Jura Soyfer
Connu pour ses satires mordantes et ses cabarets, l’écrivain Jura Soyfer continua à critiquer le régime nazi durant sa période d’emprisonnement à Dachau et Buchenwald, jusqu’à sa mort à Buchenwald, à l’âge de 26 ans. Né le 8 décembre 1912 à Kharkov (Ukraine), Soyfer eut une enfance privilégiée. Après la Révolution, sa famille décida d’émigrer en Autriche. À Vienne, Soyfer s’intéressa de plus en plus à la politique, et s’engagea très jeune dans l’association des jeunes socialistes. Il partageait alors son temps entre ses deux sources d’intérêt : le théâtre et le journalisme politique, les combinant fréquemment dans des pièces comiques à teneur politique. Alors que ses premiers écrits célébraient explicitement le socialisme, il fut forcé au début des années 1930 de dissimuler ses convictions. Mais son public saisissait les sous-entendus politiques et ses pièces de cabaret antifascistes devinrent très populaires.
En tant que socialiste et Juif, il était inévitable que Soyfer fût arrêté. Il le fut tout d’abord accidentellement en 1937, mais la police décida rapidement qu’il devait être incarcéré, et il passa trois mois en prison. Moins d’un mois après sa libération, il tenta de fuir pour la Suisse en se faisant passer pour un touriste en partance pour faire du ski. Il fut appréhendé à la frontière et déporté à Dachau.
À son arrivée au camp, Soyfer fut assigné, avec le compositeur Herbert Zipper, au commando exténuant surnommé les « Chevaux chantans ». Alors qu’il peinait avec Zipper à tirer un chariot rempli de ciment, ils ressentirent l’importance de témoigner de leurs expériences pour ne pas les oublier. Zipper suggéra à Soyfer que le slogan nazi « Le Travail rend libre » (Arbeit macht frei) ferait une bonne base pour un chant. Quelques jours plus tard, Soyfer lui récitait un poème, que Zipper mit en musique. C’est ce qui deviendra le célèbre Dachaulied (« Chant de Dachau »).
À l’automne 1938, Soyfer fut transféré, avec Zipper et d’autres, à Buchenwald. Là, il fut actif en tant qu’interprète de cabaret, et nombre d’anciens détenus se souviendront de lui et de ses blagues. L’un d’eux témoigna :
Jura fut rapidement connu dans le camp […]. Il avait des idées qu’il ne coucha jamais sur le papier mais qui, jouées par quelques acteurs, finirent par donner une sorte de cabaret de camp. […] Bien que cela ait été strictement interdit, Jura, le fameux chansonnier viennois Hermann Leopoldi et d’autres mirent en places divers programmes dans lesquels ils nous rappelaient le pays ou qui se moquaient du fascisme.

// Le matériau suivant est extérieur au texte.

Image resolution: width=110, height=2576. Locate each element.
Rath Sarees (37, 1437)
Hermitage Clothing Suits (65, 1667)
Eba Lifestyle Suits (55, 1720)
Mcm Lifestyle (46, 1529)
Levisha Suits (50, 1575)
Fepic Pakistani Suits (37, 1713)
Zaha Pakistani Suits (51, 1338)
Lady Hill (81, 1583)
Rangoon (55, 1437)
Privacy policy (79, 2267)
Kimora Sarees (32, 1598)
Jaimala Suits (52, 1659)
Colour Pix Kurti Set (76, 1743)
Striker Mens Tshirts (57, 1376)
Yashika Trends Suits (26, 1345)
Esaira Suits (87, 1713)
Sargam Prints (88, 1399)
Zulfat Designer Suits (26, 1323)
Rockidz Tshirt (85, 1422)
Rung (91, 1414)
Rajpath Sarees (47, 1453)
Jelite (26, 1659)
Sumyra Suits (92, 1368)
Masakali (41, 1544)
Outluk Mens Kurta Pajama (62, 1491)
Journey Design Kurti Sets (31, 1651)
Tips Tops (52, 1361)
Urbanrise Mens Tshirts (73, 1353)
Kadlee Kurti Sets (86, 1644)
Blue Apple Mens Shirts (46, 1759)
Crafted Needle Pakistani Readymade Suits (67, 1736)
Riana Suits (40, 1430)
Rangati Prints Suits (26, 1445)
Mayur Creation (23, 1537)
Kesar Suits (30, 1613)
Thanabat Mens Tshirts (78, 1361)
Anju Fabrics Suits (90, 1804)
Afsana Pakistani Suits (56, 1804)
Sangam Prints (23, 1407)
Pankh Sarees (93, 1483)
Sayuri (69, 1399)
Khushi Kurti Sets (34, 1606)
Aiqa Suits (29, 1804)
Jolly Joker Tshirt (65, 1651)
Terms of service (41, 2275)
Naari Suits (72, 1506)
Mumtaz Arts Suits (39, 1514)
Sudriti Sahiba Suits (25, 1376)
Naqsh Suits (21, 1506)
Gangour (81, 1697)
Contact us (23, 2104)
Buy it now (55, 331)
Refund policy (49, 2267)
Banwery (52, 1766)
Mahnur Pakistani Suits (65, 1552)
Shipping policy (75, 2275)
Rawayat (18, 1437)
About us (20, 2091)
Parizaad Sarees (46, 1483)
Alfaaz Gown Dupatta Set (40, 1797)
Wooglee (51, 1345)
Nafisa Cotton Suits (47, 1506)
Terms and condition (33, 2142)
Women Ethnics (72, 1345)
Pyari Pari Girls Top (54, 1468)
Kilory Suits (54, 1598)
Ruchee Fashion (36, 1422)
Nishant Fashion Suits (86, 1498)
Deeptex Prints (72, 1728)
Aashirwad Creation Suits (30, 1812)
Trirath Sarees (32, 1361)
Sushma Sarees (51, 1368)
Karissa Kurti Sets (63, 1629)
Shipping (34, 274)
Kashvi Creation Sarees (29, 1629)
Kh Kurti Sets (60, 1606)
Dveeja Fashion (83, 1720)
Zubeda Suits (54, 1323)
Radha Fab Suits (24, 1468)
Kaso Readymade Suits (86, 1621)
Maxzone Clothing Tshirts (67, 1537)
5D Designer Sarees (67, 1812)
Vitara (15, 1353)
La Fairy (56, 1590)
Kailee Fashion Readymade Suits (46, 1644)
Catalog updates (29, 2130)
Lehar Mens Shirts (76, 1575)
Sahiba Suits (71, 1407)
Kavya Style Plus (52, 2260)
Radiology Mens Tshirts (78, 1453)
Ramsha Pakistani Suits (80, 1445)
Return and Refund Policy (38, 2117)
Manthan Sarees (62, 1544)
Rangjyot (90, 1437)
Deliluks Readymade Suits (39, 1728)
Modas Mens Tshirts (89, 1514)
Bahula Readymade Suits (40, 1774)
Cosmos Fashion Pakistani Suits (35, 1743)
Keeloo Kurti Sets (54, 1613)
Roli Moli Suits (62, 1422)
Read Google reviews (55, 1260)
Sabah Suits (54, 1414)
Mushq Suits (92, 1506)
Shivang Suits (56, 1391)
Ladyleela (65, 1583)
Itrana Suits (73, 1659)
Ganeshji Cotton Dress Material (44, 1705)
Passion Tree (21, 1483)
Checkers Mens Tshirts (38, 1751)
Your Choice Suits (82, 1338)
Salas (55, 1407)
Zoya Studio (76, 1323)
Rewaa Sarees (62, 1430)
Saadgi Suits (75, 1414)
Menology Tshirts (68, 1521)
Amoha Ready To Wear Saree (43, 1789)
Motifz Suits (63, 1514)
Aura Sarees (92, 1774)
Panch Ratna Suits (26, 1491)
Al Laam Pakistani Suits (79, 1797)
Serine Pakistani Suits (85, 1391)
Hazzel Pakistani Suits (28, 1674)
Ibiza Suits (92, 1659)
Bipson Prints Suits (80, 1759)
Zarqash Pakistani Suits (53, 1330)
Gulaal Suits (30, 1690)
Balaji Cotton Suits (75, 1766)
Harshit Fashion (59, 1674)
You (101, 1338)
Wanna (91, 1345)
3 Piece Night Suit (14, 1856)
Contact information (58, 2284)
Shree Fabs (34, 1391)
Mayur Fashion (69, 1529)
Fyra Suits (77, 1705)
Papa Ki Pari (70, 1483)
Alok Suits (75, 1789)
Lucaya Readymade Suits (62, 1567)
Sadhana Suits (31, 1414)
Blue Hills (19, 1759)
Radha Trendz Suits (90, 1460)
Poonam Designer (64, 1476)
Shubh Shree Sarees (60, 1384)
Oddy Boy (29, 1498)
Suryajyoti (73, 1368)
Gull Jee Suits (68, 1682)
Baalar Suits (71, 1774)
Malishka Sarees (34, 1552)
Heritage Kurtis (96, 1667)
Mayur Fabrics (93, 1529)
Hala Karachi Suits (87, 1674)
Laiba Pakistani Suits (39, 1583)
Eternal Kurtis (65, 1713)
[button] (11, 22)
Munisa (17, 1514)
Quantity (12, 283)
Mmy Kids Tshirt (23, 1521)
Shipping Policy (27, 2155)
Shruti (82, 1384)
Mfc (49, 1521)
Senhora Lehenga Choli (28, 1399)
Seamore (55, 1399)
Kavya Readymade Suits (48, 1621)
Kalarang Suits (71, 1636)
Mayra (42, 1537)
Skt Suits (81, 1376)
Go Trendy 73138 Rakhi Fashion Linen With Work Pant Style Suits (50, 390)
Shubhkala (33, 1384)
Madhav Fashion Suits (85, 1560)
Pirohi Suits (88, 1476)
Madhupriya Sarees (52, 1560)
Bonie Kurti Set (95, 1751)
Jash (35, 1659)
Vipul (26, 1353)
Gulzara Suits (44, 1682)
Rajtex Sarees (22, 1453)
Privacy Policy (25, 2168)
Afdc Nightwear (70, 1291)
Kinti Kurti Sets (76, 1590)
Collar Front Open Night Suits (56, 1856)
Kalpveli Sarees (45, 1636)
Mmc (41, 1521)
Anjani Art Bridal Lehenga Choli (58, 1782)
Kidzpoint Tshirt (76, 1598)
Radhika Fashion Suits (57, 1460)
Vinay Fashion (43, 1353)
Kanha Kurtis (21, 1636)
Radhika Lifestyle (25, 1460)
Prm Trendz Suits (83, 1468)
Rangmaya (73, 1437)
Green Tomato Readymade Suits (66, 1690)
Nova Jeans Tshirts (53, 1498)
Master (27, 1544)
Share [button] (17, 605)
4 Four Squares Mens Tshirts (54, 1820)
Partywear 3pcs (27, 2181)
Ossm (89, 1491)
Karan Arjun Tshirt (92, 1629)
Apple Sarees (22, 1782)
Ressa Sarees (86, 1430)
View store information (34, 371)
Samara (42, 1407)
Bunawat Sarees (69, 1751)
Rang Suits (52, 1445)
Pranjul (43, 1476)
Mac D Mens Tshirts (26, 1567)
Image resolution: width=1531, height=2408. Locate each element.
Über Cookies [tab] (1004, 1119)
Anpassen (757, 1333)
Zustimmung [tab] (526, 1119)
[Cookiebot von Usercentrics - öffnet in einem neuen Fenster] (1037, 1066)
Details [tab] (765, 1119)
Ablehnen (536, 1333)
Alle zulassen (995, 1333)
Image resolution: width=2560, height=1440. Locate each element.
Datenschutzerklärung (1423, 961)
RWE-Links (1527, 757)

Soyfer ne survécut pas plus de quelques mois à Buchenwald. Les arrivées massives de Juifs après le pogrom surnommé « Nuit de Cristal » (Kristallnacht) entraînèrent une surpopulation et les conditions devinrent insoutenables. Durant l’hiver 1938-39, une épidémie de typhus se déclara, tuant des centaines de Juifs affamés et affaiblis. Soyfer fut affecté au commando peu enviable des porteurs de cadavres, qui devaient envelopper les cadavres dans de couvertures et les transporter aux portes du camp. Comme presque tous ceux qui étaient assignés à cette tâche, il contracta le typhus et fut transporté à l’infirmerie. Alors qu’il devait être relâché du camp quelques semaines plus tard, il mourut en février 1939.
Sources
Cummins, P., 1992. Dachau Song: The Twentieth Century Odyssey of Herbert Zipper, New York: Peter Lang.
Hippen, R., 1988. Es Liegt in der Luft: Kabarett im Dritten Reich, Zürich: Pendo-Verlag.
Stompor, S., 2001. Jüdisches Musik- und Theaterleben unter dem NS-Staat, Hannover: Europäisches Zentrum für Jüdische Musik.